KARŞI TARAF (DAVACI) : ...
İSTEMİN KONUSU : ...Bölge İdare Mahkemesi .... İdari Dava Dairesi'nin ...tarih ve E:..., K:...sayılı kararının temyizen incelenerek bozulması istenilmektedir.
YARGILAMA SÜRECİ :
Dava konusu istem: ...İl Emniyet Müdürlüğünde emniyet amiri olarak görev yapan davacının, 3201 sayılı Emniyet Teşkilatı Kanunu'nun 55. maddesinin 19. fıkrası uyarınca re'sen emekliye sevk edilmesine ilişkin 13/08/2015 tarih ve 2015/3 sayılı Emniyet Genel Müdürlüğü Yüksek Değerlendirme Kurulu kararının iptali ile bu işlem nedeniyle yoksun kaldığı parasal haklarının yasal faiziyle birlikte ödenmesine ve özlük haklarının iadesine karar verilmesi istenilmiştir.

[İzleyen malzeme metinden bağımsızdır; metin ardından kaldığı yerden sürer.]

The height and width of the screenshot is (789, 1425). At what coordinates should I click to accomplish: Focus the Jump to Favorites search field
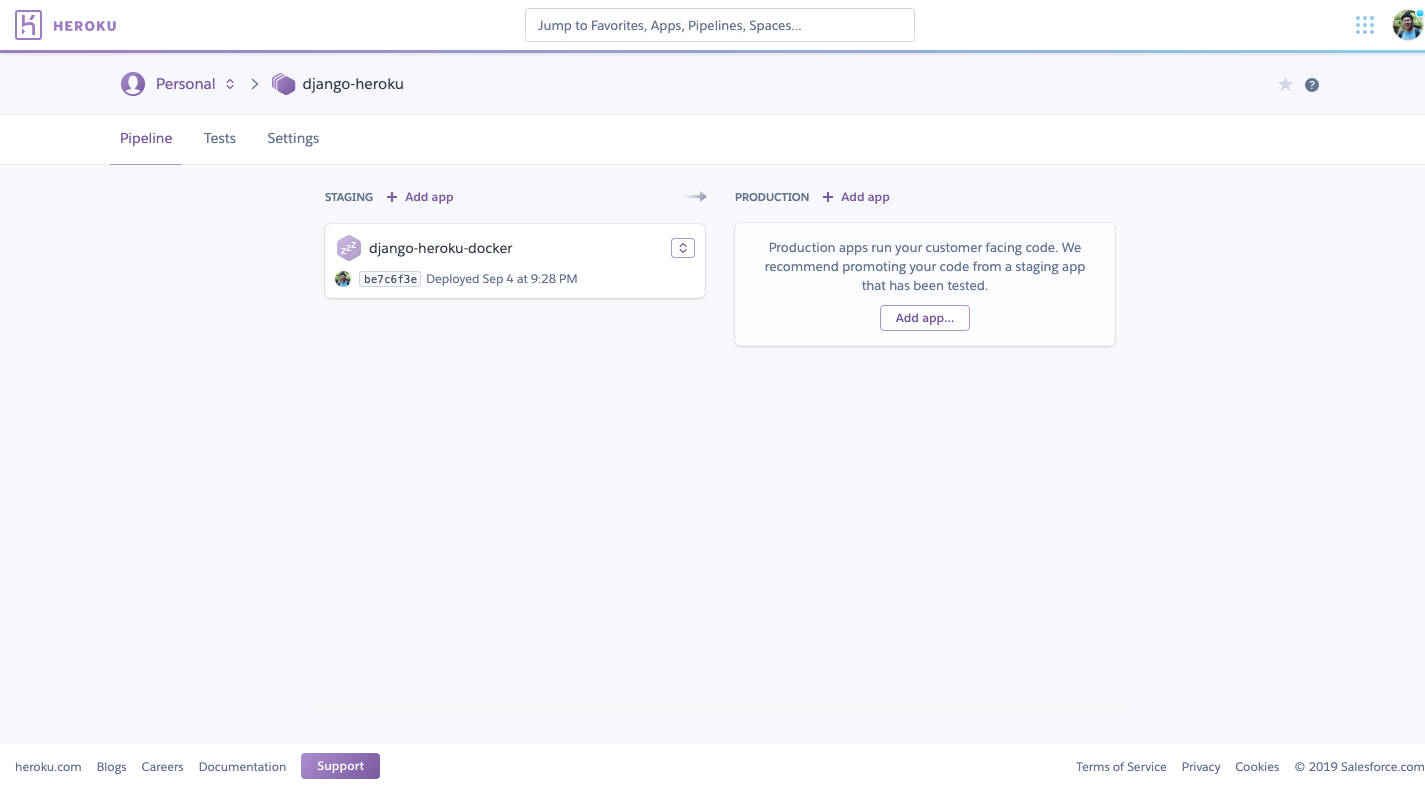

İlk Derece Mahkemesi kararının özeti: .... İdare Mahkemesince verilen ...tarih ve E:..., K:...sayılı kararla; 6638 sayılı Kanun'un 32. maddesi ile 3201 sayılı Kanun'a eklenen geçici 27. maddeyle belli kadrolarda bulunanlar dışındaki birinci sınıf emniyet müdürleri ile ikinci, üçüncü ve dördüncü sınıf emniyet müdürlerini, emeklilik veya yaşlılık aylığı bağlanabilmesi için gerekli şartları taşımaları kaydıyla, resen emekliye sevk etme hususunda davalı idareye takdir yetkisi tanınmış olup, bu yetkinin kullanılması, diğer bir ifade ile emekliye sevk edilecek personelin belirlenmesi hususunda, ''emeklilik ve yaşlılık aylığı bağlanabilme şartlarına haiz olma'' haricinde başkaca sınırlayıcı herhangi bir şarta Kanunda yer verilmediği; Kanunda öngörülen emeklilik veya yaşlılık aylığı bağlanabilmesi için gerekli şartları taşıdığı ihtilafsız olan davacının, emniyet hizmetlerinin niteliği ve kadro durumu dikkate alınarak, Kanunun amir hükmünün verdiği yetkiye istinaden, idareye tanınan takdir yetkisi kapsamında re'sen emekliye sevk edildiği anlaşıldığından, dava konusu işlemde hukuka ve mevzuata aykırılık görülmediği; öte yandan, dava konusu işlemde hukuka aykırılık bulunmadığından, davacının işlem nedeniyle yoksun kaldığını iddia ettiği maaş ve diğer özlük haklarının yasal faiziyle birlikte tazminine karar verilmesi istemi de yerinde olmadığı gerekçesiyle davanın reddine karar verilmiştir.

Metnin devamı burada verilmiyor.